> **PASSAGE TO READ**
┄┄┄┄┄┄

October and December are my two favorite months of the year; however, October has just breezed by and the amount of fun I've had is pitiful. Let's bring festiveness back!

The Autumn Icarus: A Festive Lament  Image
The Autumn Icarus: A Festive Lament  Image
Clowns at breakfast in the dining hall!

My Dear Blog,

And just like that, summer is over. Though we still receive random heatwaves here in LA, the highest being 93 (93 in October is criminal!), the sun is seldom in the sky without a cloud hovering over it. The mornings and evenings are now colder, and the mystical energy of fall has rolled in as though it were some eerie fog in a cheesy horror movie. I’ve found myself in a somewhat fatigued slump. It could be the weather, it could be my burning the candles at both ends, or it could be the fact that I haven’t been doing the festive-autumnal-rituals I usually do. It seems this is a problem that not only plagues me, but also many of my peers. Indeed, my friends, it is time to pull out your masks and hazmat suits because we are in a dire epidemic of forgetting how fun the holidays can be.

┄┄┄┄┄┄

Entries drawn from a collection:
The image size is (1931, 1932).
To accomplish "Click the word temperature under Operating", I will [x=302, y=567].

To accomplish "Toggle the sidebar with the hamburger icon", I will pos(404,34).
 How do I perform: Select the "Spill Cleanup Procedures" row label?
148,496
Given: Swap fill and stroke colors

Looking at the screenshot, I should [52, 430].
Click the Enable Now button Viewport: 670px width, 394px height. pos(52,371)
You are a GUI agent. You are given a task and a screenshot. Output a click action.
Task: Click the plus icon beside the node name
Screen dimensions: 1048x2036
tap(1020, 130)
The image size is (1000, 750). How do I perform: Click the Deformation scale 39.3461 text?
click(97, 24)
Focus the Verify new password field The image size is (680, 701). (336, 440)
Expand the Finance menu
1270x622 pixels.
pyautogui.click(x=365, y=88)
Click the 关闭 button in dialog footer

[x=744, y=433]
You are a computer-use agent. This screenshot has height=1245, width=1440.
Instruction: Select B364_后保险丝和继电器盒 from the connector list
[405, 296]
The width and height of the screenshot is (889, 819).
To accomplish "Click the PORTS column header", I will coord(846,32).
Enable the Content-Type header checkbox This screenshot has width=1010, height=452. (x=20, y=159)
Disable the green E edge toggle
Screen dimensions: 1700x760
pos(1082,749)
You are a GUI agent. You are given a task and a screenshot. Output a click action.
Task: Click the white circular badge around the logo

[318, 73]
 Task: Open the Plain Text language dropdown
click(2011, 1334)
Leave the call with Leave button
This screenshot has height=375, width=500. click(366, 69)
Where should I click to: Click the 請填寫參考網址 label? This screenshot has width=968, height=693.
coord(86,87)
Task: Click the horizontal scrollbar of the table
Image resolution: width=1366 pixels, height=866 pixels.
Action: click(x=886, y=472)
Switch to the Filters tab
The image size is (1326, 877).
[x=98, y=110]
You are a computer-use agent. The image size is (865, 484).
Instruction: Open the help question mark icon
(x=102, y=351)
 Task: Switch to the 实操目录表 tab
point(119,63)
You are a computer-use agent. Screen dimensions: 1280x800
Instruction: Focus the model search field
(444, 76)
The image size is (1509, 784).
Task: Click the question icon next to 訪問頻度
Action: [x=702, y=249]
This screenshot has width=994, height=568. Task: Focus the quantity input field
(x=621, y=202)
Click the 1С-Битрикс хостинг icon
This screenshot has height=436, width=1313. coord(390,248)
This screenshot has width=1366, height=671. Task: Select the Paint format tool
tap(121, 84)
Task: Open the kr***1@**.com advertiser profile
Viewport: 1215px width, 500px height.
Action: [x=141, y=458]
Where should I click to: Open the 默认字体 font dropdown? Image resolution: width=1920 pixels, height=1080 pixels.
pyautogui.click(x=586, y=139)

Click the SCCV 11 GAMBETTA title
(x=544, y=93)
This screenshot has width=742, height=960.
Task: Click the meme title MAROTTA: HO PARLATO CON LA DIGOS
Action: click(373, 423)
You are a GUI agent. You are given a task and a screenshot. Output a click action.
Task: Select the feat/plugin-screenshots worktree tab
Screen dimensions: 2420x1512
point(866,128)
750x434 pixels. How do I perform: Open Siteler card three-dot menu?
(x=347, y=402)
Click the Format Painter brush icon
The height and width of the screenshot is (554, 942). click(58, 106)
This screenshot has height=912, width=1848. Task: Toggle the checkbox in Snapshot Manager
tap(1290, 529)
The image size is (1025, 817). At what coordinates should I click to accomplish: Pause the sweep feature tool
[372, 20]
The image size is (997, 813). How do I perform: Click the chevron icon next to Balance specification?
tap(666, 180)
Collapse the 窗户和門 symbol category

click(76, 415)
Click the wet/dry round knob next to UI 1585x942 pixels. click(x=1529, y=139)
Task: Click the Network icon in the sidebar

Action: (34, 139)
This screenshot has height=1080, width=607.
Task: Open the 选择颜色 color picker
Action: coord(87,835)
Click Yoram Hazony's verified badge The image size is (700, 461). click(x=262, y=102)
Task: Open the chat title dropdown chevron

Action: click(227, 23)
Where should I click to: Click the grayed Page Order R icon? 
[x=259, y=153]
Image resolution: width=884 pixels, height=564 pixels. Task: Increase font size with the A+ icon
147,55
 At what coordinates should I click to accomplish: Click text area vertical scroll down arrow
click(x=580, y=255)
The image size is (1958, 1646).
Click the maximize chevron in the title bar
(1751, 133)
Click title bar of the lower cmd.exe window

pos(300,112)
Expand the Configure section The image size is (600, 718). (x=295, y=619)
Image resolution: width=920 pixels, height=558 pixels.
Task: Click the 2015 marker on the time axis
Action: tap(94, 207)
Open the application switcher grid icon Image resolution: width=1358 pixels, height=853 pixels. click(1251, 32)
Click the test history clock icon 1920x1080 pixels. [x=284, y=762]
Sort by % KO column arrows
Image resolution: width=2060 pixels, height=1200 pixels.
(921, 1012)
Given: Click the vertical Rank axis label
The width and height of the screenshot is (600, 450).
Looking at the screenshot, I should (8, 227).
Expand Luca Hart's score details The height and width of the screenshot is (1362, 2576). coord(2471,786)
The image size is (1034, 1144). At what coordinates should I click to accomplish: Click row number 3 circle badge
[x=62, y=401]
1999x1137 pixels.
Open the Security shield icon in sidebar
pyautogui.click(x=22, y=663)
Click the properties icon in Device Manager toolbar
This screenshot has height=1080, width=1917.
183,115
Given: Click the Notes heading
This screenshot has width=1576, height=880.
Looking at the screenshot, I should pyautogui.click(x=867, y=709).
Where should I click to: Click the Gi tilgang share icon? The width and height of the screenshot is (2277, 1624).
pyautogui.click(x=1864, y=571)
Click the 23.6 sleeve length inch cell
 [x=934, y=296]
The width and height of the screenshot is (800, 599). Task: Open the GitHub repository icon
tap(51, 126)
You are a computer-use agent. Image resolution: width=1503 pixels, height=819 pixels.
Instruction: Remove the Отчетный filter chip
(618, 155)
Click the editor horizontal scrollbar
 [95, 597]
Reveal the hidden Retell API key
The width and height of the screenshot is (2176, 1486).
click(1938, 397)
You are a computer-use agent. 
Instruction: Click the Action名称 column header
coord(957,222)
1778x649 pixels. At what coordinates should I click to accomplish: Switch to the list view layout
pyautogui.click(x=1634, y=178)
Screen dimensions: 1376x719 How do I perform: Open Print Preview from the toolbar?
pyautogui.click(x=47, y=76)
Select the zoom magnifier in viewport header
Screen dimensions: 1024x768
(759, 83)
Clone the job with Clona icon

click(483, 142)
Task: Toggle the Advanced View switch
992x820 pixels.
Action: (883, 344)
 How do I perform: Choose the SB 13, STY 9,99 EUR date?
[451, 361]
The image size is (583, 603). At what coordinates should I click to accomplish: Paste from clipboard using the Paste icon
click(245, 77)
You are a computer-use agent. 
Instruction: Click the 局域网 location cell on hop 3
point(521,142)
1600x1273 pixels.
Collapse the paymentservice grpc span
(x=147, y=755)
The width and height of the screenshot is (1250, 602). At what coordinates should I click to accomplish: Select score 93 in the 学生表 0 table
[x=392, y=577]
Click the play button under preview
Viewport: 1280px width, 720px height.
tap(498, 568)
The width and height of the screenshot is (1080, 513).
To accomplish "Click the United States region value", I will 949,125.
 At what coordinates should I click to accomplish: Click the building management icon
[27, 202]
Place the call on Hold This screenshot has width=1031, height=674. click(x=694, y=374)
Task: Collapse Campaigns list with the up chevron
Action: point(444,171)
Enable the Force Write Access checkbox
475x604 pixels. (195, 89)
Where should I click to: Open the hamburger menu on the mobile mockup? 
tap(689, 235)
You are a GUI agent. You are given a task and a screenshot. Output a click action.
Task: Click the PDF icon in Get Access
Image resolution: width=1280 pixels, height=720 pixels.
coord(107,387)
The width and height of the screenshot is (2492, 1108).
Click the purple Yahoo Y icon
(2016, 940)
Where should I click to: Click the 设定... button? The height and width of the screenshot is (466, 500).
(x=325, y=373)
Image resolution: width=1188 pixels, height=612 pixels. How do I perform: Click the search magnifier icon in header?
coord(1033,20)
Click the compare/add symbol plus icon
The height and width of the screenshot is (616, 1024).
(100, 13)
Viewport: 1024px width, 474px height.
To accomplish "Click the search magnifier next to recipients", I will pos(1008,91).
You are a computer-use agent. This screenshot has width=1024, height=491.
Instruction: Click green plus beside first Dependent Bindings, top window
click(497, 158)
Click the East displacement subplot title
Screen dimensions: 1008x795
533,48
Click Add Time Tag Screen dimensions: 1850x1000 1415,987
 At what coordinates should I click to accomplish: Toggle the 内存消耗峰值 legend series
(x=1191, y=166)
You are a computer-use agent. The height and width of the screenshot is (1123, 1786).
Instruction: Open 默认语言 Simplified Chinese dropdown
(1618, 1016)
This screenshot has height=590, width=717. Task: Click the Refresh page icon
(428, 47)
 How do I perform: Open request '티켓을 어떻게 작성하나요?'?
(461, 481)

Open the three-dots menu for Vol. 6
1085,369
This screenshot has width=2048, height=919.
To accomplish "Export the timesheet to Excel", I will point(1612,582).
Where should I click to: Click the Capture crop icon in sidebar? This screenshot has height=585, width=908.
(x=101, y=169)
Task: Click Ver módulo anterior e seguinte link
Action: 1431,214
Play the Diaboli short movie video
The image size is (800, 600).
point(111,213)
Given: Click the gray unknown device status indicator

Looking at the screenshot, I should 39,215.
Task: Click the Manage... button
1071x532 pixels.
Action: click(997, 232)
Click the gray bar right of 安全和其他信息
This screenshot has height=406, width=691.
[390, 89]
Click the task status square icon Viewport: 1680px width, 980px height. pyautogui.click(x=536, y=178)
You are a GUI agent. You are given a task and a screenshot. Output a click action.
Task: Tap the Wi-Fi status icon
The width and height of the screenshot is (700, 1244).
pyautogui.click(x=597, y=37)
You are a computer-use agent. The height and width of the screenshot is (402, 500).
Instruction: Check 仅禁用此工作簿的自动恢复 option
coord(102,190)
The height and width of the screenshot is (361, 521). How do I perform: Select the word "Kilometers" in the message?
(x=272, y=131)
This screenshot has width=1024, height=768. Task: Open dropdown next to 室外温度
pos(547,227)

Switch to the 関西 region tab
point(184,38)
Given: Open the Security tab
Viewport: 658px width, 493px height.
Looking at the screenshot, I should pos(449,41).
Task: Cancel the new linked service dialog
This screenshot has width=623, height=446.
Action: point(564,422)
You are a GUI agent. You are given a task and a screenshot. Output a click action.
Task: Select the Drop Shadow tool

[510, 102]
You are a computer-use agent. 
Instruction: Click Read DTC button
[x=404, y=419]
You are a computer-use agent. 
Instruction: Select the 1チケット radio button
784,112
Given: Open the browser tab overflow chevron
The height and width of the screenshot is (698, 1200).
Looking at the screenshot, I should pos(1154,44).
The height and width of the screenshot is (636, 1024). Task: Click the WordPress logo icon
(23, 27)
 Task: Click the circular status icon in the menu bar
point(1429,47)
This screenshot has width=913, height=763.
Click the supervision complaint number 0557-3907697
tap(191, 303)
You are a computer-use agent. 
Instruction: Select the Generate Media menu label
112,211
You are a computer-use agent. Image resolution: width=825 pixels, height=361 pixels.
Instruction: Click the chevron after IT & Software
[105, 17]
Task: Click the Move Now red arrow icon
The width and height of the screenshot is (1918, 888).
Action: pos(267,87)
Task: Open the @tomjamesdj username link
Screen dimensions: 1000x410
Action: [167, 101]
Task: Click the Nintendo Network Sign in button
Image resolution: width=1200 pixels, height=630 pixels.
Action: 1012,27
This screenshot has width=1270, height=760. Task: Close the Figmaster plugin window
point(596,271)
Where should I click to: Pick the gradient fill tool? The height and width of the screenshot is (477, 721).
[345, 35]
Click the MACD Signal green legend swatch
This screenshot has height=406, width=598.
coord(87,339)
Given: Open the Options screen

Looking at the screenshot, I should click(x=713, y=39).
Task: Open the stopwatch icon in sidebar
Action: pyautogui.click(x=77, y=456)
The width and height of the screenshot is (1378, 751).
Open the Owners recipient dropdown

┄┄┄┄┄┄

> **JOBS**
1. In the autumn blog post, what was the highest temperature the writer recorded during the October heatwaves in LA?
2. Pick up the autumn blog post after its last sentence and keep writing it.

> **OUTPUTS FOR THE TASKS**
1. 93 degrees.

2.
It was just the other week that I walked into my school's Trader Joe's and I was suddenly hit with a waft of pumpkin-spice-and-everything-nice-cinnamon-and-happiness. I was paralyzed in my tracks as a slew of memories flooded my mind. It was as though I were an autumn Scrooge being visited by the nostalgia of fall’s past. Riding the school bus and feeling the cold air nip my nose, ensuring that every scent around me was some variation of pumpkin or vanilla, watching Charlie Brown’s The Great Pumpkin Waltz, and participating in what seems to be the forgotten art of carving pumpkins. I stood there, a figurative tear rolling down my cheek, realizing that October had blown through as though it were some offhand breeze. The month that I used to love, that I would spend every day participating in a festive activity, counting down the days until Halloween, had just flown away. It wasn’t until I had lamented to my other friends that I realized this was a shared experience. It’s not entirely our fault either; it seems that the rituals we would do when we were kids, like the long nights of trick-or-treating, have been almost snuffed out as well.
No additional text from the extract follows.